Trailer sway can result in a crash and in serious injury or death, even if the vehicle is equipped with TSC.

If the trailer begins to sway, reduce vehicle speed by gradually removing your foot from the accelerator. Then pull over to check the trailer and vehicle to help correct possible causes, including an improperly or overloaded trailer, unrestrained cargo, improper trailer hitch configuration, or improperly inflated or incorrect vehicle or trailer tires. See [linkin] Towing Equipment 0 292 for trailer ratings and hitch setup recommendations.

Aftermarket Electronic Trailer Sway Control Devices.

Some trailers may come equipped with an electronic device designed to reduce or control trailer sway.

Aftermarket equipment manufacturers also offer similar devices that connect to the wiring between the trailer and the vehicle.

These devices may interfere with the vehicle’s trailer brake or other systems, including integrated anti-sway systems, if equipped.

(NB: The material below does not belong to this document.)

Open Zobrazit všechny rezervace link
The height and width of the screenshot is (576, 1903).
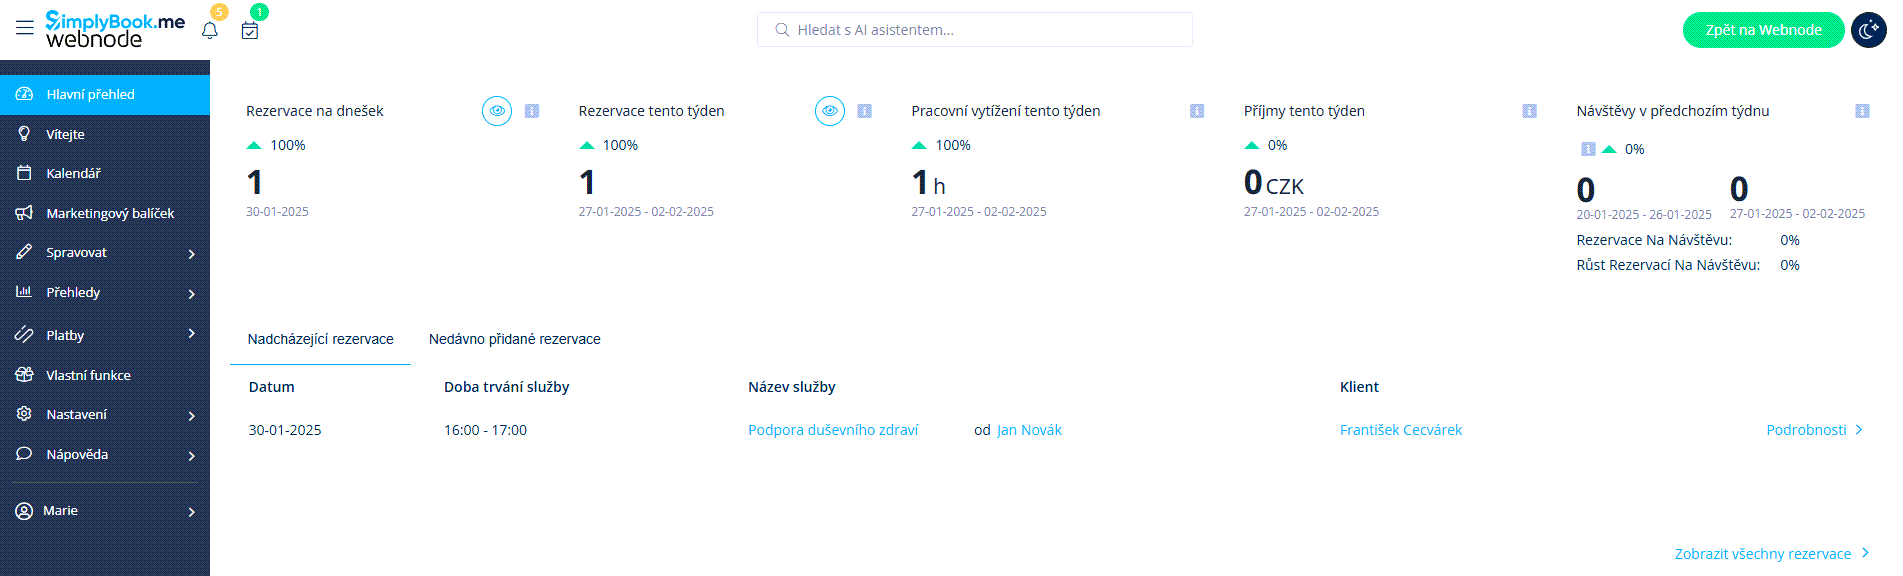[1762, 554]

Messages related to trailer connections or trailer brakes could appear on the DIC. The effects of these aftermarket devices may have on vehicle handling or trailer brake performance is not known..

[symbolwarning] Warning.

Use of aftermarket electronic trailer sway control devices could result in reduced trailer brake performance, loss of trailer brakes, or other malfunctions, and result in a crash. You or others could be seriously injured or killed. Before using one of these devices:

. Ask the device or trailer manufacturer if the device has been thoroughly tested for compatibility with the make, model, and year of your vehicle and any optional equipment installed on your vehicle.

• Before driving, check the trailer brakes are working properly, if equipped. Drive the vehicle with the trailer attached on a level road surface that is free of traffic at about 32-40 km/h (20-25 mph) and fully apply the manual trailer brake apply lever. Also, check the trailer brake lamps and other lamps are functioning correctly.

• If the trailer brakes are not operating properly at any time, or if a DIC message indicates problems with the trailer connections or trailer brakes, carefully pull the vehicle over to the side of the road when traffic conditions allow.

Trailer Tires.

Special Trailer (ST) tires differ from vehicle tires. Trailer tires are designed with stiff sidewalls to help prevent sway and to support heavy loads. These features can make it difficult to determine if the trailer tire pressures are low only based on a visual inspection.

Always check all trailer tire pressures before each trip when the tires are cool. Low trailer tire pressure is a leading cause of trailer tire blow-outs.

If the vehicle is equipped with a trailer tire pressure monitoring system, see [linkin] the trailer tire pressure monitoring system description and the trailering app.

Trailer tires deteriorate over time.

The trailer tire sidewall will show the week and year the tire was manufactured. Many trailer tire manufacturers recommend replacing tires more than six years old.

Overloading is another leading cause of trailer tire blow-outs. Never load your trailer with more weight than the tires are designed to support. The load rating is located on the trailer tire sidewall.

Always know the maximum speed rating for the trailer tires before driving. This may be significantly lower than the vehicle tire speed rating. The speed rating may be on the trailer tire sidewall. If the speed rating is not shown, the default trailer tire speed rating is 105 km/h (65 mph).